Tragic Extremes: Nietzsche and the Politics of Security
Essay by Wolfgang Sützl.Shortly after the 9/11 attacks, Giorgio Agamben published an article that took issue with security as the "basic principle" of state politics. Referring to Foucault, Agamben contrasted security and disciplinary power, describing security as a characteristic of liberalism: "Measures of security can only function within a context of freedom of traffic, trade and individual initiative." He further argued that through the "progressive surrender of traditional tasks of the state, security imposes itself as the basic principle of state activity" becoming the "sole criterion of political legitimation." Further, Agamben argued that "a state which has security as its only task and source of legitimacy is a fragile organism; it can always be provoked by terrorism to turn itself terroristic." The progressive erosion of civic rights that occurs when "security imposes itself" indicates a deep-layered incompatibility between democratic legitimacy and security. To this end, Agamben called for a "revision of the concept of security" as a project of immediate importance.
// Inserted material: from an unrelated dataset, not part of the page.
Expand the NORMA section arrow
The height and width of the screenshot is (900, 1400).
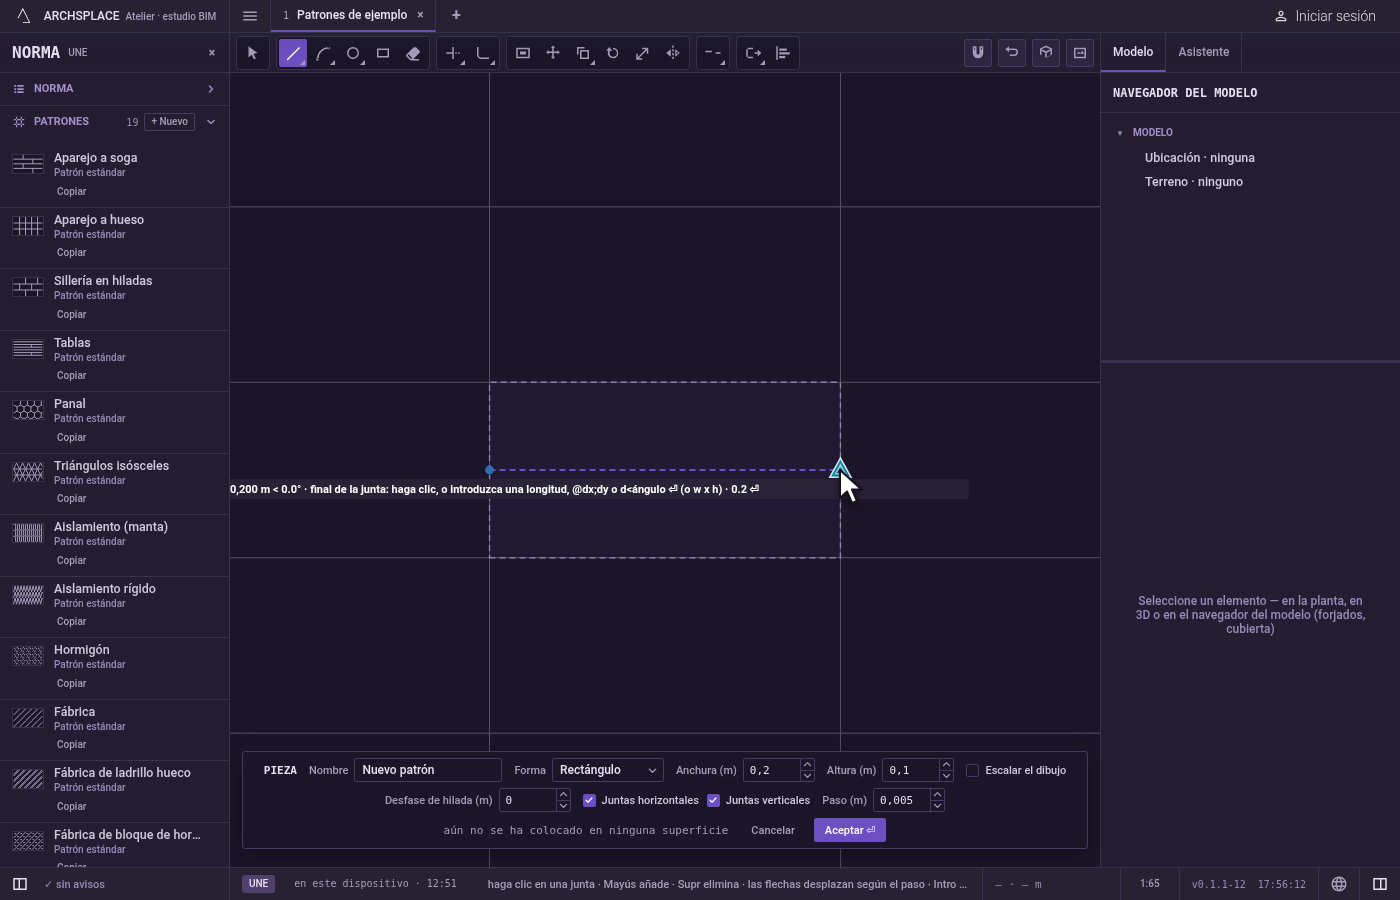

This article is an attempt to contribute to such a revision by discussing security in terms of the concept of tragedy. There are two reasons why this is useful. The first is the apparently inescapable, "fateful" character of security, that which imposes itself as a final instance of authority, knows no appeal, and delivers no explanations that would not be self-identical. Security knows no radical "other" and therefore, in a tragic turn, security can only be "secured" by insecurity, i.e. its self-affirmation is identical with its self-negation. Secondly, if this is the case, critical statements concerning security are then also in danger of becoming identical with their object. The tragic, then, offers itself as perhaps the only remaining "methodology" of a revision to the concept of security.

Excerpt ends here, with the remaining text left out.